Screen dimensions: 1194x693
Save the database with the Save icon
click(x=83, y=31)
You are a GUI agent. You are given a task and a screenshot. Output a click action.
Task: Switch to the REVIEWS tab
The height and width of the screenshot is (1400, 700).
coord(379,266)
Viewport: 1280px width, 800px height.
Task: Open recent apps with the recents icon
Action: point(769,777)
——
# [Task instructions]
Write out exactly the lines from the line holding "Save the database with the Save icon" through the last line of the data, and nothing besides those lines.

# [Response to this exercise]
Save the database with the Save icon
click(x=83, y=31)
You are a GUI agent. You are given a task and a screenshot. Output a click action.
Task: Switch to the REVIEWS tab
The height and width of the screenshot is (1400, 700).
coord(379,266)
Viewport: 1280px width, 800px height.
Task: Open recent apps with the recents icon
Action: point(769,777)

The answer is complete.